Following a truly remarkable unbroken string of successes over the past three years, Novaya Opera has finally taken a stumble. Dijkema's production is long on novelty, but none of it manages to shed new light on "Die Fledermaus'" delicious tale of infidelity and revenge. Instead, after a rather good start, the staging descends into a sort of chaos, almost totally bereft of clarity and humor as well as of everything else that might reflect the true spirit of Viennese operetta.

It needs to be noted that the Novaya Opera company sings the musical portions of "Die Fledermaus" in the original German but speaks the lengthy passages of dialogue in a freely adapted Russian version by satirist Arkady Arkanov. Unfortunately, much of what Arkanov has produced is as humorless as most of Dijkema's staging.

The production begins promisingly enough as the curtain rises on a huge white box, tipped up to the right at its rear and to the left at its front. Furniture — also in white — consists of a piano, a chaise lounge and a desk and chair. All of this serves nicely to suggest a room in the house of one Eisenstein, a rich banker. Color comes from the fine array of costumes that German designer Claudia Damm has fashioned in similarity — sometimes bizarre similarity — to what was worn in Vienna at the time of the operetta's 1874 premiere.

To his credit, Dijkema nicely orchestrates the beginnings of the plot, which centers on a revenge against Eisenstein concocted by the notary Dr. Falke for the banker's abandoning him one night, drunk and asleep on a Vienna street, in the costume of a bat (Fledermaus, in German). Awakening at dawn, Falke found himself forced to return home through jeering crowds of bystanders.

Eisenstein is due to report to jail to serve an eight-day sentence for insulting a tax official. Falke invites him to detour by way of a costume ball at the palace of a Russian prince. Unbeknownst to Eisenstein, Falke has also invited the banker's wife, Rosalinde, his maid, Adele, and the jail warden, Frank. Rosalinde's lover, a tenor named Alfred, arrives to camp out with Rosalinde during Eisenstein's absence and, mistaken for her husband, is hauled off to jail by Frank.

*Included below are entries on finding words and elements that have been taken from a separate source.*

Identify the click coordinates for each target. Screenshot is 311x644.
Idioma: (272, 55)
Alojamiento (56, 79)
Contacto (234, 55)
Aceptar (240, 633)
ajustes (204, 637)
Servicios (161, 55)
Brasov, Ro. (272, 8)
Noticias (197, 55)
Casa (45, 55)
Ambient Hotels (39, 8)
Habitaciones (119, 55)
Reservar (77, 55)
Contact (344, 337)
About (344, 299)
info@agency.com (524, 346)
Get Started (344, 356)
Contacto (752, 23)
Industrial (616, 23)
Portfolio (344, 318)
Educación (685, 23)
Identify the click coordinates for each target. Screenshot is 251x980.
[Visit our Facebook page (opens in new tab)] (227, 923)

All well and good. But the next act's ball scene, using the same set and furniture — but depicting what Dijkema calls a "crazy room" with the addition of an enormous light fixture on the floor and tail-coated dummies strung upside down from the ceiling — is simply a huge, overcrowded mess from which neither the music nor the comedy manages to emerge unscathed.

Worst of all is the final act, still with the same set and furniture, but with tall bars at the rear to suggest a jail. The overly long monologue of the drunken jailer, Frosch, and the subsequent scene between Frosch and an equally inebriated Frank are rendered even more tedious than usual by a lack of inventive direction on Dijkema's part and the banality of Arkanov's revised script. No doubt intended to be hilariously funny, the whole sequence evoked only a few faint chuckles from the audience. Relief comes, but only mildly, when the music returns and the remaining principals arrive for the denouement.

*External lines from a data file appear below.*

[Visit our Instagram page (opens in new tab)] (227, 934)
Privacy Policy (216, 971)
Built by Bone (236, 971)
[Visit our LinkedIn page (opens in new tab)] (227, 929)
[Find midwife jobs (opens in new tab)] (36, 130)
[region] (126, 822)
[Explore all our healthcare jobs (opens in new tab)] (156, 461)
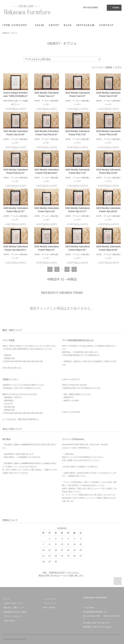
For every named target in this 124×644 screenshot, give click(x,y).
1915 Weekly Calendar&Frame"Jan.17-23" (108, 94)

Novaya Opera's principal conductor, Eri Klas, combines talent and experience to a degree unequaled by any of his operatic counterparts in Moscow. And among the few saving graces of "Die Fledermaus" last Thursday was the knowing and spirited account he gave of its score.

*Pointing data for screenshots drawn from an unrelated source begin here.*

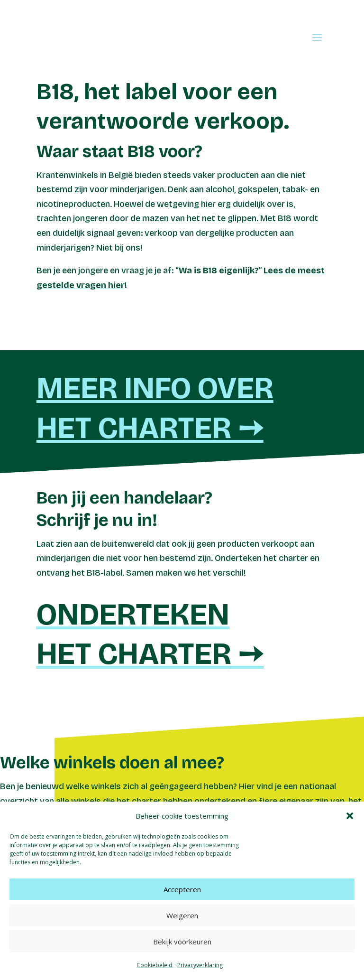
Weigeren (182, 915)
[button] (350, 816)
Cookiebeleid (155, 965)
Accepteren (182, 889)
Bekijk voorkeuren (182, 942)
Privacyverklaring (200, 965)
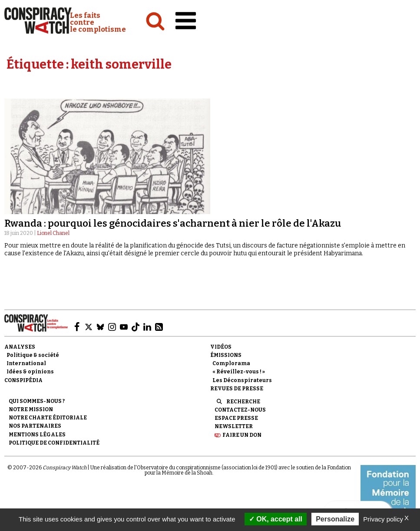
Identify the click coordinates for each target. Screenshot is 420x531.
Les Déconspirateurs (242, 380)
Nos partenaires (35, 426)
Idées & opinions (30, 372)
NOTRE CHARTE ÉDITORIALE (48, 418)
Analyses (20, 347)
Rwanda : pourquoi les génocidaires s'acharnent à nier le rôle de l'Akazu (172, 223)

Much of the singing on Thursday came across with little impact, perhaps as a result of the theater's quirky acoustics, but more likely from the absence of solid decor to reflect the sound. Even soprano Natalya Kreslina, heard in full, warm, authentically Wagnerian voice as Elsa at a January performance of "Lohengrin," produced a rather pale-sounding Rosalinde — though perhaps the failure of her big second-act "Czardas" to make much of an impression was partly because of the ridiculous gimmick of bringing on a chef to simultaneously cook up a goulash at center stage. Nothing particularly distinguished was heard from the rest of the cast, which seemed rather a surprise, considering that Novaya Opera boasts the strongest roster of singers to be found in any Moscow opera house.